Cloud Email Threats Soar 101% in a Year
The number of email-borne cyber-threats blocked by Trend Micro surged by triple digits last year, highlighting the continued risk from conventional attack vectors.
The vendor stopped over 33.6 million such threats reaching customers via cloud-based email in 2021, a 101% increase. This included 16.5 million phishing emails, a 138% year-on-year increase, of which 6.5 million were credential phishing attempts.
Trend Micro also blocked 3.3 million malicious files in cloud-based emails, including a 134% increase in known threats and a 221% increase in unknown malware.
The news comes as Proofpoint warned in a new report of the continued dangers posed by social engineering, and the mistaken assumptions many users make.
Many users don’t realize that threat actors may spend considerable time and effort building a rapport over email with their victims, especially if they’re trying to conduct a business email compromise (BEC) attack, it said.
They may also abuse legitimate services from Google, Microsoft and other sources to host and distribute malware and credential harvesting portals. OneDrive is the most frequently used, followed by Google Drive, Dropbox, Discord, Firebase and SendGrid, according to the report.
The security vendor also warned of a surge in “telephone-oriented attack delivery (TOAD),” which it claimed to be seeing at least 250,000 times each day.
In these unsolicited emails, recipients are urged to ring a phone number which will take them to a malicious call center operative.
In one version of the attack they will try to persuade that user to download legitimate remote assistance software, which can be used to hijack the victim’s computer and steal financial details. A second variant may see the victim tricked into downloading the BazaLoader malware, which could in turn be used to deploy additional malware like ransomware or info-stealers.
Finally, Proofpoint urged corporate users not to assume that existing email threads are benign.
Threat actors are increasingly hijacking inboxes to access such threads as a more sure-fire way to achieve their goals than sending unsolicited emails.

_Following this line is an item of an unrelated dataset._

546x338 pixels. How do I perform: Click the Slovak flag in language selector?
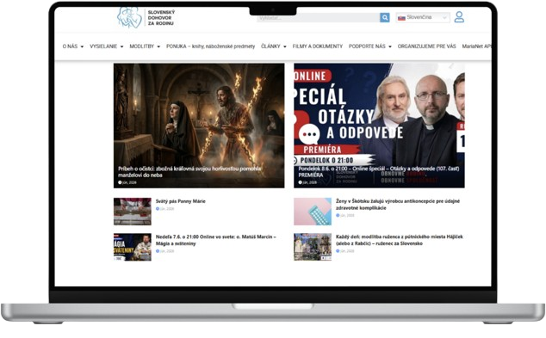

In 2021, Proofpoint observed over 500 campaigns using thread hijacking, associated with 16 different malware families, especially banking Trojans.
“To successfully hijack an existing conversation, threat actors need to obtain access to legitimate users’ inboxes,” the report explained.
“This can be obtained in various ways including phishing, malware attacks, credential lists available on hacking forums, or password spraying techniques. Threat actors can also hijack entire email servers or mailboxes and automatically send replies from threat actor-controlled botnets.”